PROBLEM: Every line with the string "target" in it belongs in your answer, so copy them all from the data.

___

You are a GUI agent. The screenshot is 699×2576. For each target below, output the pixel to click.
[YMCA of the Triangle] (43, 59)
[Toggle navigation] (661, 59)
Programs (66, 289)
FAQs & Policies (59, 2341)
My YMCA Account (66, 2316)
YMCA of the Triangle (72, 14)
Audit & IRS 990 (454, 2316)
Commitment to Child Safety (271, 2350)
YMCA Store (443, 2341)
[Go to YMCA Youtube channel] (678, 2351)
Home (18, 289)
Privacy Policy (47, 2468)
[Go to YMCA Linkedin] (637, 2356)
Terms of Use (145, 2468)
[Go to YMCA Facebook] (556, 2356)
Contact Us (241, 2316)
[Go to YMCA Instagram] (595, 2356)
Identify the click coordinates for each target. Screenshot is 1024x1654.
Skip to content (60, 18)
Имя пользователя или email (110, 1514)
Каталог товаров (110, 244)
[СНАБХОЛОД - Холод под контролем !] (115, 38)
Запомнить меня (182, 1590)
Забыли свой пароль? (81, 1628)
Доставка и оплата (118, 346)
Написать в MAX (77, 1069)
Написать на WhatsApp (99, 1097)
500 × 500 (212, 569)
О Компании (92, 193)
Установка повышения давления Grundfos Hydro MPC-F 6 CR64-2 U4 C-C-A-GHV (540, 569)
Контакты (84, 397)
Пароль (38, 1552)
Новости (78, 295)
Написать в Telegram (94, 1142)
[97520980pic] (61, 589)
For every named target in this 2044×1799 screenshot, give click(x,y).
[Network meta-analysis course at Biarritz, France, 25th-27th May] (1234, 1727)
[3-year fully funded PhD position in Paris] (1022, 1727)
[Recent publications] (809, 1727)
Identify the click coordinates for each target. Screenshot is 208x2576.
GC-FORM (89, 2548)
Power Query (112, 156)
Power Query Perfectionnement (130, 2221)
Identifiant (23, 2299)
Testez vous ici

___

TASK RESULT:
You are a GUI agent. The screenshot is 699×2576. For each target below, output the pixel to click.
Identify the click coordinates for each target. Screenshot is 1024x1654.
For every named target in this 2044×1799 screenshot, give click(x,y).
Identify the click coordinates for each target. Screenshot is 208x2576.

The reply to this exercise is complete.